By Vanne Elaine Terrazola
Senator Grace Poe said she respects the Catholic Church’s refusal to display one of the Balangiga bells in the National Museum in Manila to raise the awareness among Filipino youth about the bells and their significance in Philippine history.
Poe, who chairs the Senate committee on public information and mass media, said that while she understood the sentiment of Senate Majority Leader Juan Miguel “Migz” Zubiri, the people of Balangiga, on the other hand, have yearned for the return of the historic relics in their town.
“Well nakita ko ‘yung punto ni Senator Migz kasi hindi naman lahat makakapunta para makita doon ang Balangiga, ‘di ba? Pero ang importante naman siyempre nananabik pa ang mga tao doon, siguro sila muna (I saw the point of Senator Migz in raising his suggestion, because not all can go to Balangiga and see the bells for themselves, right? But what’s important now is that people, of course, are longing for these. So maybe we can allow them to keep the bells in the meantime),” she said in an interview during their family’s commemoration of the 14th death anniversary of late actor Fernando Poe Jr. at the Manila North Cemetery.
The Balangiga bells, returned by the United States last Tuesday, are now back in Borongan, Eastern Samar after 117 years.
Still, Poe hopes that the Church, particularly the Diocese of Borongan, would later “share” and allow the bells to be exhibited in other parts of the country as she likened the move to the tour of images of patron saints and relics.
“Maybe in the near future, kasi Christianity, Catholicism is about sharing also, baka puwede nilang ipahiram on tour (since Christianity, Catholicism is about sharing also, maybe they can share it, on tour),” Poe said.
“‘Di ba iniikot lang ‘yan tapos ibabalik rin kasi ‘yan naman talaga ay isang kasaysayan doon sa lugar na ‘yon,” she added.
Zubiri last week filed Senate Resolution No. 965 asking the govenrment and the Catholic church to place one of the three Balangiga bells in the National Museum “for the appreciation and education of the general public especially the youth.”
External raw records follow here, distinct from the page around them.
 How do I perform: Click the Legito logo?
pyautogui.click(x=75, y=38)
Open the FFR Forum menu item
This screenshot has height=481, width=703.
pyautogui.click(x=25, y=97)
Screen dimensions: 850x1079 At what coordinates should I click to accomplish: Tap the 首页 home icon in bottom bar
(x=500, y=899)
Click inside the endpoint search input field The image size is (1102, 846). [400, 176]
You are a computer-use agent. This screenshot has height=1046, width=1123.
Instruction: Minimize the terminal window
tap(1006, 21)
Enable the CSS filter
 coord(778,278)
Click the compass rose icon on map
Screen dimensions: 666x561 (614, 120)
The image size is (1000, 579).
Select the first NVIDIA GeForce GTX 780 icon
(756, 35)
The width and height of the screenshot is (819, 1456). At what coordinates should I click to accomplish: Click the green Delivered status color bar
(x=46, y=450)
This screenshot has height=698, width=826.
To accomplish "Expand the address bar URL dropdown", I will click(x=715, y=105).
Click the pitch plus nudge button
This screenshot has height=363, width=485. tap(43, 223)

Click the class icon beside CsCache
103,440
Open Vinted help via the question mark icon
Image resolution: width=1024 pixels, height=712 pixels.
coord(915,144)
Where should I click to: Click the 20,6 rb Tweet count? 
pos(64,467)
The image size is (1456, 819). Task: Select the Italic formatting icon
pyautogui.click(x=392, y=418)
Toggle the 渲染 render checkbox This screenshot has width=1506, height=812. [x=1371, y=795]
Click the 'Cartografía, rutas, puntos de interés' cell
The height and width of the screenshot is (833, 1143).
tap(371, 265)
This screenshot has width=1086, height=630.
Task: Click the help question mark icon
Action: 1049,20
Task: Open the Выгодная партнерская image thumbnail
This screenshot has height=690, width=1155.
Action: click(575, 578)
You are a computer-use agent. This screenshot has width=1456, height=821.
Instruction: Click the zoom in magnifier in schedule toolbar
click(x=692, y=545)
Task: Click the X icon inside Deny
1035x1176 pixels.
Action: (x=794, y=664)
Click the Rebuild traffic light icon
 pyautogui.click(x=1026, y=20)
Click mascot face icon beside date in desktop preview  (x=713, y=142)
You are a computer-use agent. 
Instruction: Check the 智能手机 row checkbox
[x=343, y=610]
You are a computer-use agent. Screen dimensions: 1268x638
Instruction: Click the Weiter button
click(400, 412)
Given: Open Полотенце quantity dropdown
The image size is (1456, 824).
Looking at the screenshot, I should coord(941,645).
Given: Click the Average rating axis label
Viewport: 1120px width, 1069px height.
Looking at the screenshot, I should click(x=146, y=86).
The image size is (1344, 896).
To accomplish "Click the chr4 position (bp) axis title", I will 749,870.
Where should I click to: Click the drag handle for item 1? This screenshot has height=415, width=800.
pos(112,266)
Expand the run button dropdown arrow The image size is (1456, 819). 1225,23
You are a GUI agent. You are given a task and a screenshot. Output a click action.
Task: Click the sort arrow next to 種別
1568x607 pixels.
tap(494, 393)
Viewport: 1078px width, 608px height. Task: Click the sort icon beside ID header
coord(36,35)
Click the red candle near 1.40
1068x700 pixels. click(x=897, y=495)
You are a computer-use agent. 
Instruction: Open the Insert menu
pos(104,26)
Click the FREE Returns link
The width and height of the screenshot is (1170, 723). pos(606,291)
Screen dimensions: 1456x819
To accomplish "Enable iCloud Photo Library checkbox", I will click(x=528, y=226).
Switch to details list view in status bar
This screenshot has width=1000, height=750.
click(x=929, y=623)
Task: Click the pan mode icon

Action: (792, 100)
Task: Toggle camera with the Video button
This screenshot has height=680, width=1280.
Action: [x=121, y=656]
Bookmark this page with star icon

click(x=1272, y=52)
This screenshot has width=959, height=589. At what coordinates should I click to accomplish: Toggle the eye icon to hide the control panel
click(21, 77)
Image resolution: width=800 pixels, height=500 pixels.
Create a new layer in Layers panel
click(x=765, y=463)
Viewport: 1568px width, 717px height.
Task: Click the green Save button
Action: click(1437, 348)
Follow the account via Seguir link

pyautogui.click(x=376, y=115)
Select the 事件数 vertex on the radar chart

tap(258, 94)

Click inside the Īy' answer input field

He said the display would “give a chance to many Filipinos to see for themselves this religious artifact and be reminded of the role it played in one of the bloodiest chapters of the Philippine-American War.”
Church leaders, however, rejected the move. Zubiri, in response, said he was not insisting his appeal. “If they don’t agree so be it. How arrogant naman are they to say that this is disrespecting the history of our country,” Zubiri said in an interview Thursday.